認知症【ものとられ妄想】「あんた盗ったやろ」と言われたら、どう答えたらいい?介護福祉士が漫画で解説
こんにちは!認知症のケアサポーター『夢 はるか』です。
わたしは介護現場で15年以上働く介護福祉士です。
子どもの頃から好きだった漫画を描くことを通して、認知症や介護のことを一人でも多くの人に知ってほしいと思い、日々がんばっています。
今日のテーマは、認知症の人の家族にとって、ちょっと深刻な『ものとられ妄想』についてです。
ものとられ妄想とは
認知症の人が、自分が大事にしているものを、どこにしまったのかわからなくなると、誰かが盗ったんだと思い込むことがあります。
その矛先は、だいたい身近な家族ですから、家庭内で、ひと騒動が起こります。
無実の罪を着せられる家族にとっては、とんでもない話です。
なぜか、ものとられ妄想のターゲットになるのは、認知症の人が日頃一番お世話になっている家族やヘルパーなのです。
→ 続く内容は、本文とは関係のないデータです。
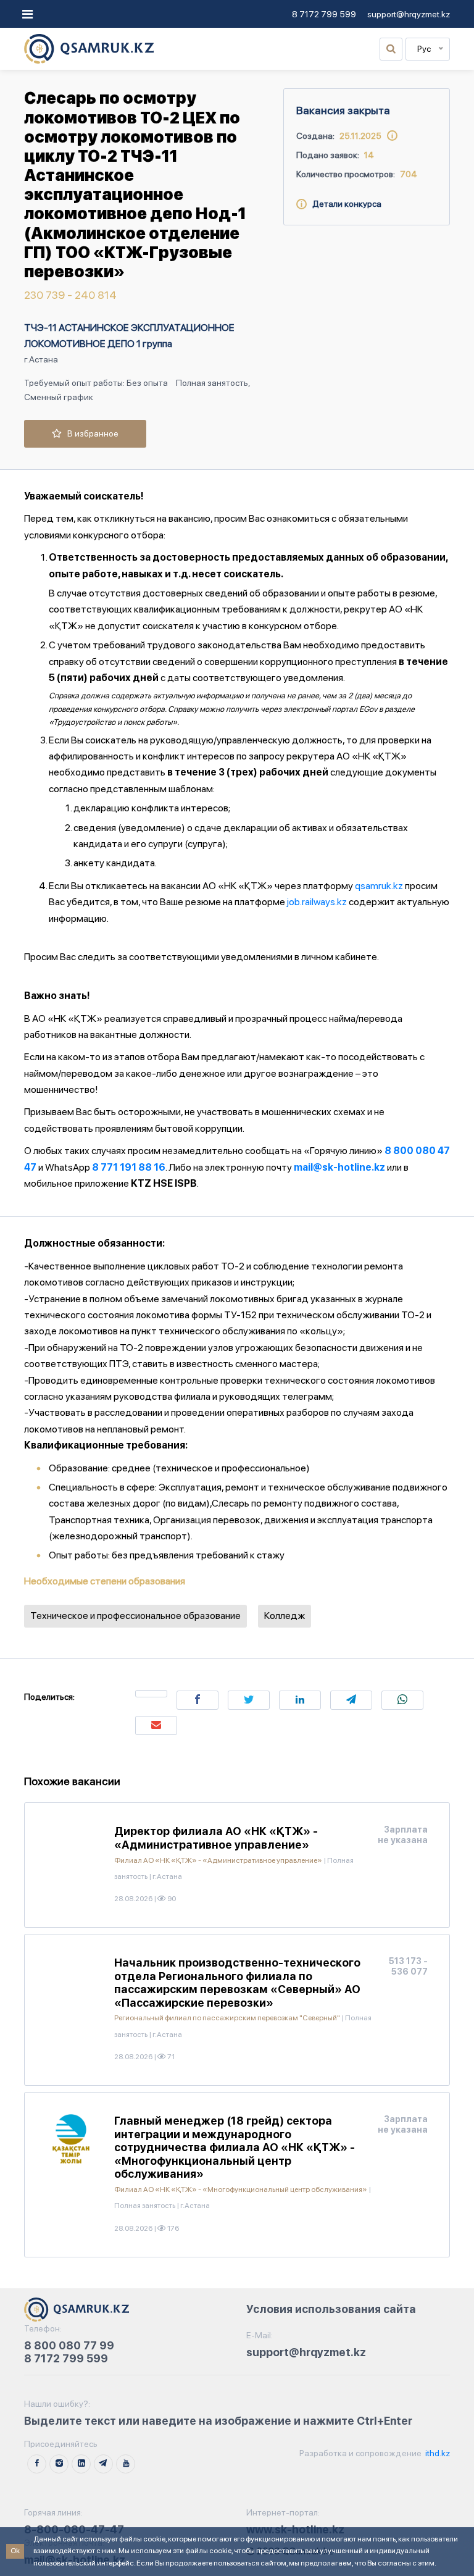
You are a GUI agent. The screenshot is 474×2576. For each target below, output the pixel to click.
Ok (15, 2550)
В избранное (90, 433)
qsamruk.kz (379, 886)
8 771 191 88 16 (128, 1167)
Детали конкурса (344, 204)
本来は感謝すべき人に対して、疑いの目を向けてしまうのが、認知症の症状です。
介護をする立場から正直に言えば、
「何のために、この人の介護をしてきたのか」
と、むなしい気持ちにもなります。
しかし、疑いの目が大切な人に向くのは、認知症の症状であることを覚えておきましょう。
一緒に探してみましょう
「あんた盗ったやろ」
あなたが、もしそう言われた時…
気持ちと時間に余裕があれば、ぜひ、5分ほど(無理なら2、3分でも)一緒に探してみてください。
一緒に探しているうちに、違うことが気になって、探していることも、なくしたこと自体も忘れてしまうかもしれませんよ。
そして何より、一つの目的に向かって一緒に作業することで、連帯感や安心感が生まれます。
「わたしはあなたの敵ではなく、味方です」
言葉だけでなく、行動を通して、そう感じてもらいましょう。
自分で見つけるお手伝い
もしあなたが、なくなったものを見つけても、あえて「ここにあったよ!」と言わないのがおすすめです。
第一発見者のあなたが「あんた、本当は持ってたんやろ」と疑われるかもしれません。
「タンスの中かな?ちょっと見てみようかな?」
なんてブツブツ言いながら、そこを探してもらうように声をかけてみましょう。
自分で発見できた達成感も、味わってもらえたらいいのかなと思います。
定位置を決める
大事なものは、必ず決まった場所にしまうように、定位置を決めるのもおすすめです。
なくしやすいものは、必ず定位置に置くことを習慣付けるように、根気よく声をかけていきましょう。
ものを減らしてシンプルな生活を
探し物をしていると、普段ほとんど使わないものが、たくさんあることにも気づきます。
そもそも、ものが少なければ、探す時間も少なくて済みます。
なかなか捨てられないものもあるでしょうが、その思い出を聞きながら、処分できるものから、徐々に減らしていくことも必要ですね。
わたし自身も、将来子どもたちに大変な思いをさせないように、ものを減らしてシンプルな生活をしたいと思っています。